I centri, che in Italia sono circa un centinaio, prevalentemente diffusi nel nord e nel centro, devono fare infatti i conti con problemi di finanziamento. “Spesso non si riesce a evadere tutte le richieste delle vittime. I fondi erogati dallo Stato non sono regolari e sono insufficienti a coprire l’intera spesa di gestione dei centri di accoglienza e delle case rifugio, nonché le spese di formazione delle operatrici”, continua Lanzoni. “I centri antiviolenza sono così costretti a uno stato perenne di precarietà, le operatrici che vi lavorano sono spesso volontarie e si formano a loro spese in maniera professionale”.

Ma chi sono le donne che hanno subito violenza? Secondo la fotografia scattata dall’ultimo rapporto Istat, che ha preso in esame con interviste telefoniche 25mila donne tra i 16 e i 70 anni, ben 5 milioni sono vittima di violenza sessuale (23,7 per cento del campione) e quasi 4 di violenza fisica (18,8 per cento). Tra tutte le forme di violenza sessuale, le più diffuse sono l’essere stata toccata sessualmente contro la propria volontà (79,5 per cento), l’aver avuto rapporti sessuali non desiderati (19,0 per cento), il tentato stupro (14,0 per cento), lo stupro (9,6 per cento) e i rapporti sessuali degradanti e umilianti (6,1 per cento). In quasi il 15 per cento dei casi almeno un caso di violenza fisica o sessuale si è consumato all’interno della relazione di coppia, per mano di un partner o di un ex partner. La percentuale è invece del 24,7 per cento per le violenze a opera di un altro uomo.

In qualunque modo si manifestino, comunque, nella quasi totalità dei casi le violenze non sono denunciate e il sommerso raggiunge circa il 96 per cento per quelle subite da non partner e il 93 per cento per quelle dal partner. Considerando la distribuzione territoriale, le vittime sono concentrate per lo più al nord-est, nord-ovest e al centro e nelle gradi città (42 per cento). Eppure non sempre la violenza è percepita come qualcosa di sbagliato.
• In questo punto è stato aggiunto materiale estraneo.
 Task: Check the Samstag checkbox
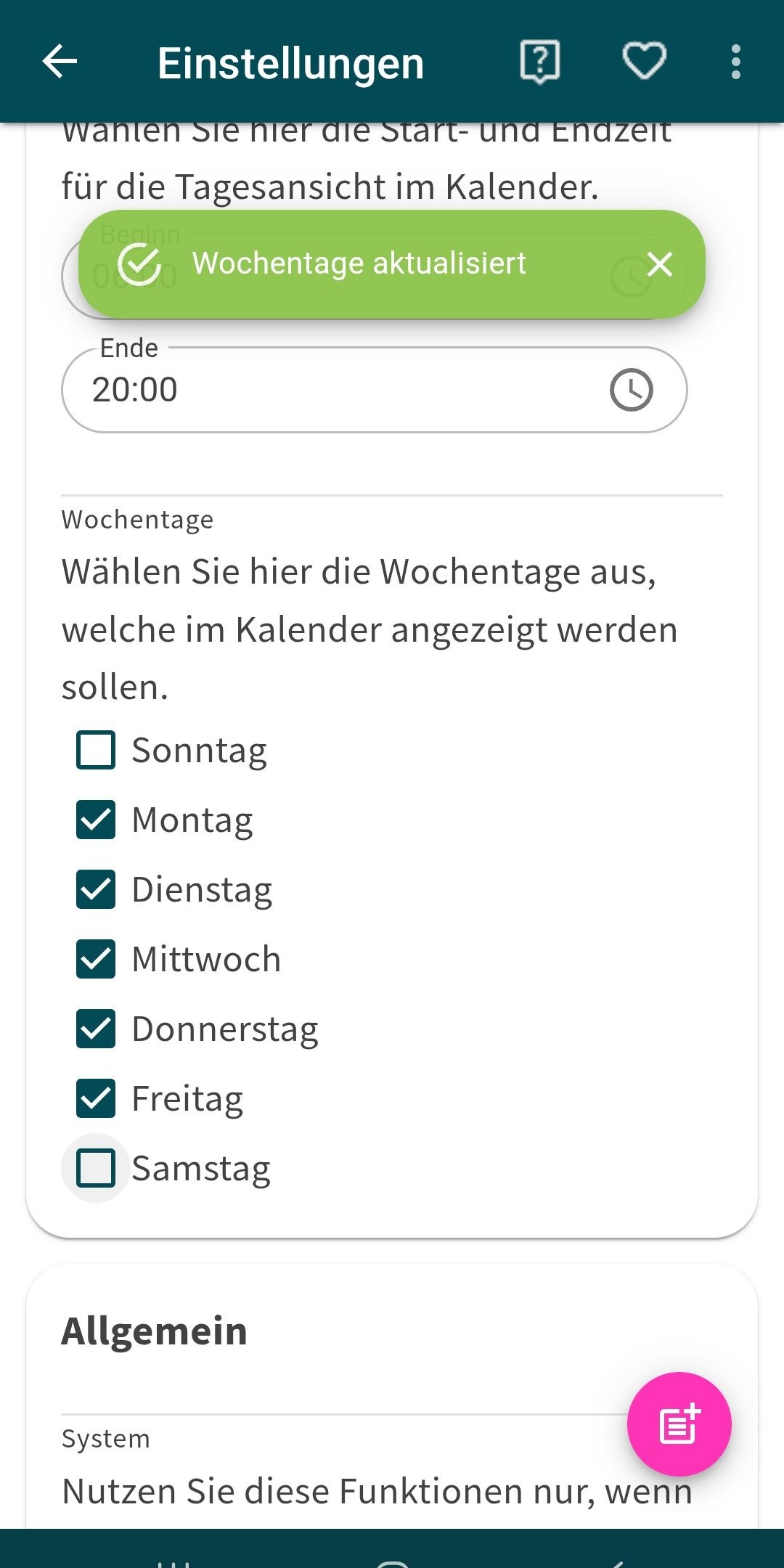[x=96, y=1168]
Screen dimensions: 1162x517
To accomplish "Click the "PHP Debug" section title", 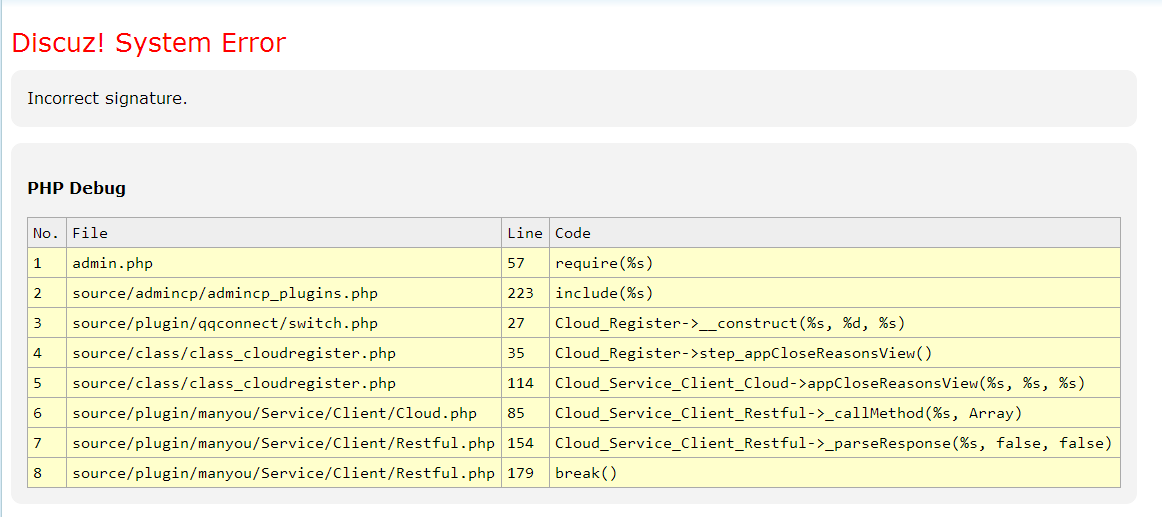I will point(76,188).
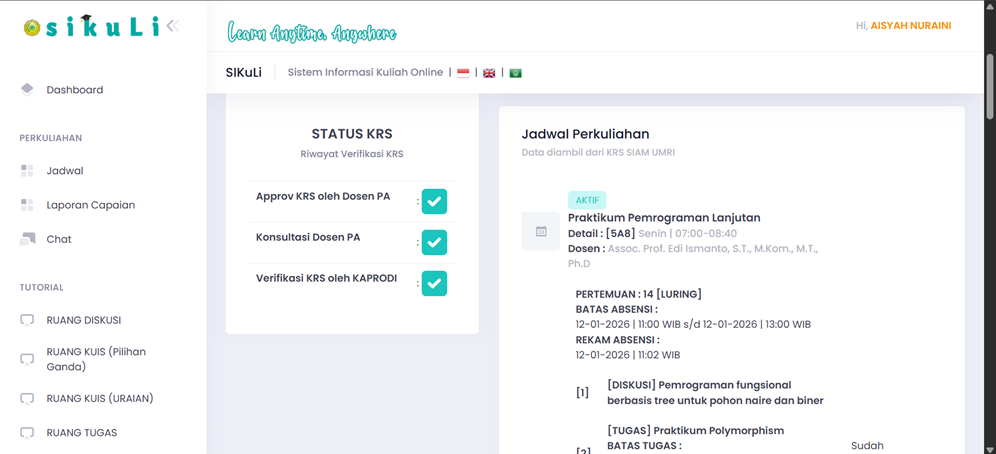This screenshot has width=996, height=454.
Task: Open RUANG TUGAS menu item
Action: [81, 432]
Appena il 18 per cento delle donne vittime in famiglia la considera un reato, per il 44 per cento è qualcosa di sbagliato mentre per il 36 per cento lo definisce “qualcosa che è accaduto”. Anche nel caso di stupro o tentato stupro, solo il 26,5 per cento delle donne lo ha considerato un reato. Non bisogna dimenticare poi la violenza psicologica, che coinvolge oltre 7 milioni di donne. Le forme più diffuse sono l’isolamento o il tentativo di isolamento (46,7 per cento), il controllo (40,7 per cento), la violenza economica (30,7 per cento) e la svalorizzazione (23,8 per cento), seguite dalle intimidazioni nel 7,8 per cento dei casi.

Da due anni le donne vittime di violenza possono rivolgersi al call center voluto dal ministero delle Pari Opportunità (1522). Intanto, non mancano alte iniziative, come quella dell’Unione donne in Italia (Udi) che il 5 marzo, in occasione dell’udienza per il ricorso voluto dalla difesa di un medico-violentatore, si riuniscono per un sit in davanti alla Corte di Cassazione a Roma. L’evento vuole essere lo spunto per dimostrare solidarietà a tutte le vittime di violenza.